▸ ASSIGNMENT: Every line in the listing below that holds the word "computer" should be returned.

▸ EXTRACTED INFORMATION:
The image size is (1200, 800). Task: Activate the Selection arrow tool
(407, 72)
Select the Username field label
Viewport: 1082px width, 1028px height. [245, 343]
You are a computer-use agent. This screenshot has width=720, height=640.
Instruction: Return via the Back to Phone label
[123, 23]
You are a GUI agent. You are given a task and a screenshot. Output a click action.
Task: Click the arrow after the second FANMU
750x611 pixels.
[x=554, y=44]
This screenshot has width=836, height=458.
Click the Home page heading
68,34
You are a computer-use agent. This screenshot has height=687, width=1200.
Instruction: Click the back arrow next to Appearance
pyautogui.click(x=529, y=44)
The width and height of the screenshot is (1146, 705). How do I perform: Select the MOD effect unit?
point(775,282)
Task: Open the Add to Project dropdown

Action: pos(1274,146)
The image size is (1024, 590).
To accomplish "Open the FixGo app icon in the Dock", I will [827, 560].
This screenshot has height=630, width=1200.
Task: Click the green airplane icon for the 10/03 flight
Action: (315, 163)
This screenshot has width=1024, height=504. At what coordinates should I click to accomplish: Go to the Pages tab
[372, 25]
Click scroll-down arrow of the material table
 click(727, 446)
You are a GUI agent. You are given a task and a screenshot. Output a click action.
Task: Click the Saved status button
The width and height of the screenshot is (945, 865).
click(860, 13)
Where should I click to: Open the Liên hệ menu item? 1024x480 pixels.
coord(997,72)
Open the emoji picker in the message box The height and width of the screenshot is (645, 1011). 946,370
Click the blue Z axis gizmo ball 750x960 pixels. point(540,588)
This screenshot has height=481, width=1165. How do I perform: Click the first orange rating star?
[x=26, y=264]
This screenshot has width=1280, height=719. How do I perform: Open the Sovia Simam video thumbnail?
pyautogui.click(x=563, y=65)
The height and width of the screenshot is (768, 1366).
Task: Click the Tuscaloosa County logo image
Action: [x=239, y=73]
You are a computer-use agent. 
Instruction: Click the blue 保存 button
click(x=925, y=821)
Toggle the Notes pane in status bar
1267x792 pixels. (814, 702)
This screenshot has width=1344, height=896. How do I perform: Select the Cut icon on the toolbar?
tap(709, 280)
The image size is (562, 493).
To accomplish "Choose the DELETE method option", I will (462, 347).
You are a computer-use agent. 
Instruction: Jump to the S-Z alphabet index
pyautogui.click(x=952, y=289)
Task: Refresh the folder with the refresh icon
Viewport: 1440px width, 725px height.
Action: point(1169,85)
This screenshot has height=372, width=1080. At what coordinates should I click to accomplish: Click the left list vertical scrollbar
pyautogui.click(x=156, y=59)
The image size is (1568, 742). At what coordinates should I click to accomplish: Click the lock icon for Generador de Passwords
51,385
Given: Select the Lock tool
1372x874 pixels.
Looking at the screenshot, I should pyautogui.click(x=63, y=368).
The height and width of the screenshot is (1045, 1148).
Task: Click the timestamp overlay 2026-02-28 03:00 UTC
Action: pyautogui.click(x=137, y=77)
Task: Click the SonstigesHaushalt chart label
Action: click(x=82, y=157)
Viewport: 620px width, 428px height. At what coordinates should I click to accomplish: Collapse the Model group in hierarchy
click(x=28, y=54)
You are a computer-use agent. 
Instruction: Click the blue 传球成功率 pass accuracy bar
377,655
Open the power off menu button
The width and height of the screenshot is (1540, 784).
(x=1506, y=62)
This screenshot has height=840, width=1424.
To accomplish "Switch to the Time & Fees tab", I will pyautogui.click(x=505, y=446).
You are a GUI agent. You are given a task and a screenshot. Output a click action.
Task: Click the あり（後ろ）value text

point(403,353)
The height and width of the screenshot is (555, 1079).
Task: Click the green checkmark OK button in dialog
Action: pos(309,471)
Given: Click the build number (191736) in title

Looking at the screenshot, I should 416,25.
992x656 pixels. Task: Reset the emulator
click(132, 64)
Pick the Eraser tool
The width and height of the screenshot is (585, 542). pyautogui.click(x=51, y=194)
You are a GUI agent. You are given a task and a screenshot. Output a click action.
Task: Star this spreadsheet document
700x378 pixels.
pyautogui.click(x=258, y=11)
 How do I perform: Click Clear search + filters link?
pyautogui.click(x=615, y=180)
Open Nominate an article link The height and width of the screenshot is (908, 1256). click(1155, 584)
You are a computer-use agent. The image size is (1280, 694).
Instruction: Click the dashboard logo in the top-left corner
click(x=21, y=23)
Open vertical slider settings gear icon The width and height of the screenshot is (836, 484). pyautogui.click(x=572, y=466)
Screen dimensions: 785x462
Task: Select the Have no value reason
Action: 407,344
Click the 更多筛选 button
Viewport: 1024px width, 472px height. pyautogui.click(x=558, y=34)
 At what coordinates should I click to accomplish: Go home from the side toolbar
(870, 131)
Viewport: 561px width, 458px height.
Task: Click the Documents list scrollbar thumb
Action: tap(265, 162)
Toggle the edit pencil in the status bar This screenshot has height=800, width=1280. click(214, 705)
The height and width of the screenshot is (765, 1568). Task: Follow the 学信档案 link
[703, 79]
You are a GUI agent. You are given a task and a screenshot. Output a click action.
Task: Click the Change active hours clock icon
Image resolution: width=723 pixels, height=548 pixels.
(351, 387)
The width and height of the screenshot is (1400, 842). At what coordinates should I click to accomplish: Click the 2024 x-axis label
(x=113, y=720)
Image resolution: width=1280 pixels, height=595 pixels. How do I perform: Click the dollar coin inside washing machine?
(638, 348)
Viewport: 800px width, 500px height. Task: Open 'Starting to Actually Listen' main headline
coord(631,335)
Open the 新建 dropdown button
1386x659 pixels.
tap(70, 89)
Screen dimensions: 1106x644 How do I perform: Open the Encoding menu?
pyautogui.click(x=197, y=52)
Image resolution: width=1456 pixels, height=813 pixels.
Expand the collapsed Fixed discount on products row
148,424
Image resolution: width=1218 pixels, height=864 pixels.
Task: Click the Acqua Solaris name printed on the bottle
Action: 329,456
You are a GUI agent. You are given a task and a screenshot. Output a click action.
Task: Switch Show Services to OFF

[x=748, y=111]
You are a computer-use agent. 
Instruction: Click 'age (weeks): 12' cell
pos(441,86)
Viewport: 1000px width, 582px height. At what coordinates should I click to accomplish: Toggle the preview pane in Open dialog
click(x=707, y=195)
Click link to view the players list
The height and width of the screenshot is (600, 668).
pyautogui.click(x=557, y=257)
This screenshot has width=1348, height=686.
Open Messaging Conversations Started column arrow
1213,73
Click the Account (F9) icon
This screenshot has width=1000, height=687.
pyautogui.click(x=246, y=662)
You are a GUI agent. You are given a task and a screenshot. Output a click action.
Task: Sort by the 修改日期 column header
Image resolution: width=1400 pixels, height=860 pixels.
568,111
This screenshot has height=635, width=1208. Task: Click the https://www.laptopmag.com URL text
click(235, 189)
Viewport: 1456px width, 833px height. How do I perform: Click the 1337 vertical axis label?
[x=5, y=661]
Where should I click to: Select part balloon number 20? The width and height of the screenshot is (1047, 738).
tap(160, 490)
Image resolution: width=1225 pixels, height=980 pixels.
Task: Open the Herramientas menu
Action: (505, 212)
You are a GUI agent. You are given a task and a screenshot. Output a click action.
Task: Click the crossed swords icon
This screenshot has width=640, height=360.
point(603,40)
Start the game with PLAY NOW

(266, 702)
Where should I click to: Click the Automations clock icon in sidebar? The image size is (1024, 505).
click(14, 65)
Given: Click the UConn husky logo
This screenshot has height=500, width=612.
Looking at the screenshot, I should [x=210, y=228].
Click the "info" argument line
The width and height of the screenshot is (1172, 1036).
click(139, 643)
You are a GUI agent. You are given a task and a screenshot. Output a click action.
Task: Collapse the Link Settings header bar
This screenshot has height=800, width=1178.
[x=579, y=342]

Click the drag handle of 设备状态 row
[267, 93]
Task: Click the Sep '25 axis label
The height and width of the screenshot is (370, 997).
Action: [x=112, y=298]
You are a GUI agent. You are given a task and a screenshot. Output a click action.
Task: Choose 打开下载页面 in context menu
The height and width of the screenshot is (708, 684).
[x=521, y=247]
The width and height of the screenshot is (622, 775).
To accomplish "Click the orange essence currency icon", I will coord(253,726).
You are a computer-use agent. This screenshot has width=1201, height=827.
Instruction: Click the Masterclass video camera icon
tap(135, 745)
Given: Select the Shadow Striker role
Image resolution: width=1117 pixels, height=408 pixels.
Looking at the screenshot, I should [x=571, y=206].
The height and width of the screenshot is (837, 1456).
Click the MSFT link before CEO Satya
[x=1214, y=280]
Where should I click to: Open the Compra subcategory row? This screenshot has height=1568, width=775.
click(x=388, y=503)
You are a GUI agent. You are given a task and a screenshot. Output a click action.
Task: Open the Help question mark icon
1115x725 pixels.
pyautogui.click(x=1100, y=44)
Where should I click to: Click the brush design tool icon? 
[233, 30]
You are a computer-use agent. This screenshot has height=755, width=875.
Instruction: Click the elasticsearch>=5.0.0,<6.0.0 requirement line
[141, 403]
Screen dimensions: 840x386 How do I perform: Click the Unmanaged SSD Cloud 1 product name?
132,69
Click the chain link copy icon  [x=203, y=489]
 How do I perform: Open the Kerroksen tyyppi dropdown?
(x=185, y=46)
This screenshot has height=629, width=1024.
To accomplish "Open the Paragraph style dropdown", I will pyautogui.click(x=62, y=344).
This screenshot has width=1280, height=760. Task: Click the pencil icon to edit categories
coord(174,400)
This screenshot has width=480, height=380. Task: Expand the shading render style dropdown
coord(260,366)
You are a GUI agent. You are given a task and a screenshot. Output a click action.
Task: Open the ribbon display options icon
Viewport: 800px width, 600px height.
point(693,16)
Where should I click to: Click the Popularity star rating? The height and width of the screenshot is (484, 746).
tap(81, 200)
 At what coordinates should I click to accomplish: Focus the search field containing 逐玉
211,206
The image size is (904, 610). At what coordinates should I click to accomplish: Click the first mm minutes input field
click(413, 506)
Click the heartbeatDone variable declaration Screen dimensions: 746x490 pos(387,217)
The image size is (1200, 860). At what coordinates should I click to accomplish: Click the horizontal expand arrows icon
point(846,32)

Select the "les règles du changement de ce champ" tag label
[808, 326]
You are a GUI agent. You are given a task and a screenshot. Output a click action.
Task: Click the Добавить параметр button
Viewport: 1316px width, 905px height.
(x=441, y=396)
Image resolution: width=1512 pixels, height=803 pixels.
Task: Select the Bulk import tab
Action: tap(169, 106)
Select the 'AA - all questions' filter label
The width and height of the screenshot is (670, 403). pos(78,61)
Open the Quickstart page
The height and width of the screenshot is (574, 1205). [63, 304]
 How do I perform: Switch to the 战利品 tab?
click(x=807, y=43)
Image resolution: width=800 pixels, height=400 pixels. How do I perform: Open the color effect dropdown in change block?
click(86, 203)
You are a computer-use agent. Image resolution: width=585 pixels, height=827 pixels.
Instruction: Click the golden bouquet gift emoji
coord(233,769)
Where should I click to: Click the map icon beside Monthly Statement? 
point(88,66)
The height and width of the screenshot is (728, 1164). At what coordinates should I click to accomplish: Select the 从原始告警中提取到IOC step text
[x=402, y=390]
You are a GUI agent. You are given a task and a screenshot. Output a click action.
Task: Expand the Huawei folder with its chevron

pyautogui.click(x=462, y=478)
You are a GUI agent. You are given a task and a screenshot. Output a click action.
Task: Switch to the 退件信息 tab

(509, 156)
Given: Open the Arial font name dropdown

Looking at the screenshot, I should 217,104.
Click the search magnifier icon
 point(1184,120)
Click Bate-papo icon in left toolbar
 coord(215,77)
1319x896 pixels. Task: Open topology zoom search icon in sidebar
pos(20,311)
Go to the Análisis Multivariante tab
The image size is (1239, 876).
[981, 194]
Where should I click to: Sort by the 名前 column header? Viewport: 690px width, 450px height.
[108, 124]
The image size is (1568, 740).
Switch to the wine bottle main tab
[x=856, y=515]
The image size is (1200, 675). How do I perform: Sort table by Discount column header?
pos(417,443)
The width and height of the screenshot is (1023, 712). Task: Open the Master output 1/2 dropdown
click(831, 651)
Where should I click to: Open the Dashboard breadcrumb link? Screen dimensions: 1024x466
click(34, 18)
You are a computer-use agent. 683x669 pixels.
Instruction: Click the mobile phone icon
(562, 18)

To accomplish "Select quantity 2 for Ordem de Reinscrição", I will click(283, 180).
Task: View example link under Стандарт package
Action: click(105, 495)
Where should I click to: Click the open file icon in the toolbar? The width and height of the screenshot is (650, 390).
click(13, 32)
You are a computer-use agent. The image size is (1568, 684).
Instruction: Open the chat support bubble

▸ PROBLEM SOLUTION:
You are a computer-use agent. This screenshot has width=720, height=640.
You are a computer-use agent. This screenshot has height=687, width=1200.
You are a computer-use agent. 
You are a computer-use agent. 
You are a computer-use agent. 
You are a computer-use agent. The image size is (1280, 694).
You are a computer-use agent. 
You are a computer-use agent. This screenshot has width=1201, height=827.
You are a computer-use agent. This screenshot has height=755, width=875.
You are a computer-use agent. Image resolution: width=585 pixels, height=827 pixels.
You are a computer-use agent. 683x669 pixels.
You are a computer-use agent. The image size is (1568, 684).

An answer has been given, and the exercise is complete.